Closed Bug 294570 Opened 20 years ago Closed 19 years ago

link elements in the head section do not support intrinsic events like onclick

Categories

(Core :: DOM: Events, enhancement)

x86
Windows XP
enhancement
Not set
normal

Tracking

()

RESOLVED INVALID

People

(Reporter: daniel.appelt, Unassigned)

Details

User-Agent:       Mozilla/5.0 (Windows; U; Windows NT 5.1; de-DE; rv:1.7.8) Gecko/20050511 Firefox/1.0.4
Build Identifier: Mozilla/5.0 (Windows; U; Windows NT 5.1; de-DE; rv:1.7.8) Gecko/20050511 Firefox/1.0.4

Link elements in the head section of a html document which are exposed to the
user through the Firefox user interface currently do not support intrinsic
events like onclick. These attributes are part of the HTML 4.01 Recommendation
as shown here

http://www.w3.org/TR/html4/struct/links.html#h-12.3

and should therefore be supported in case that such a link is accessible through
the user interface. This includes links to stylesheets and rss feeds.


Reproducible: Always

Steps to Reproduce:
1.) One of the possible applications is to add onclick attributes to stylesheet
links in order to set a cookie to remember the user's selected stylesheet:

<link rel="stylesheet" type="text/css" title="design1" href="design1.css"
onclick="document.cookie='style=design1;'" />
<link rel="alternate stylesheet" type="text/css" title="design2"
href="design2.css" onclick="document.cookie='style=design2;'" />

2.) These stylesheet alternatives are exposed to the user through the "View" ->
"Use Style" Menu. A click on one of the menu entries does not affect the
document.cookie variable that is the event handler in general does not seem to
be executed.
Actual Results:  
document.cookie is not changed.

Expected Results:  
document.cookie is either equal to "style=design1" or "style=design2" depending
on the style menu entry which gets clicked.
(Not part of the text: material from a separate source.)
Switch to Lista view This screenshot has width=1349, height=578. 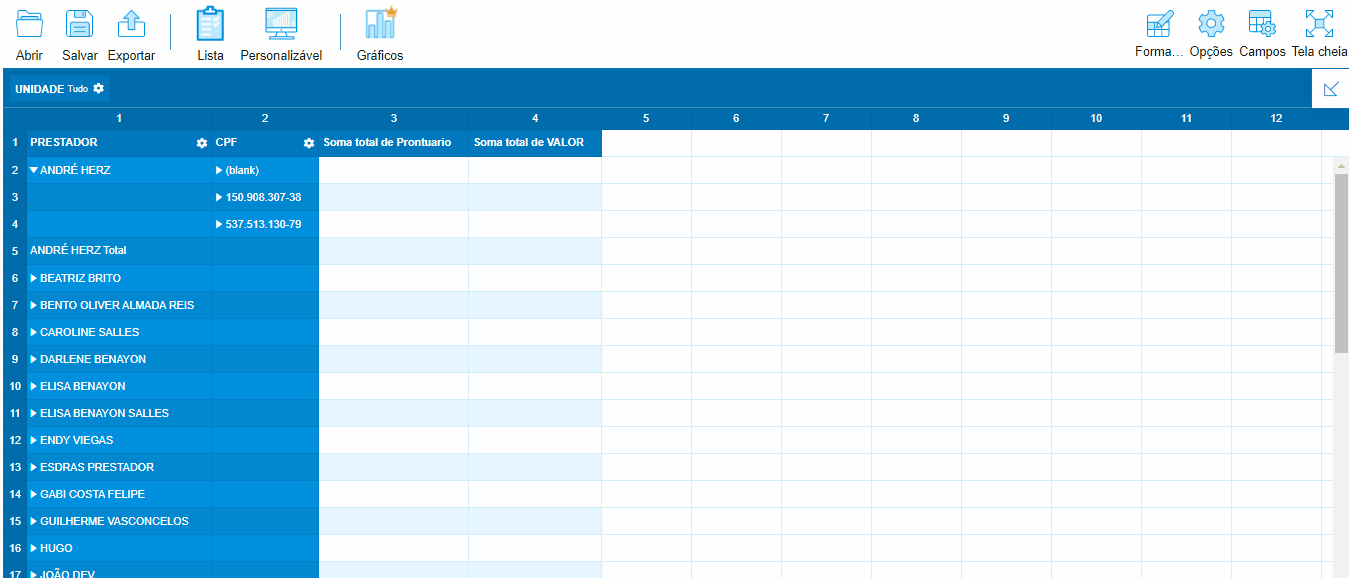click(210, 25)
Also happens with the latest trunk build:

Mozilla/5.0 (Windows; U; Windows NT 5.1; en-US; rv:1.8b2) Gecko/20050517
Firefox/1.0+
There appears to be no suggestion of what should happen with events on links in
html 4, but in xhtml 1.1 the event attributes no longer exist on the link
element. Personally I would say that events only apply in the browser, not on
any UI elements that may be derived from the html, there is certainly no example
I can think of where this already happens.
The events defined in
http://www.w3.org/TR/xhtml-modularization/DTD/xhtml-events-1.mod are included in
the XHTML 1.1 driver and therefore also part of the link element in this DTD.
True, my mistake. The second part of my comment still applies though.

Out of interest, does any other browser do this?
Concerning support in other browsers:

Mozilla, Opera 8, Konqueror 3.3.2 - no support (at least for stylesheet links)
Internet Explorer does not expose such links to the user front-end.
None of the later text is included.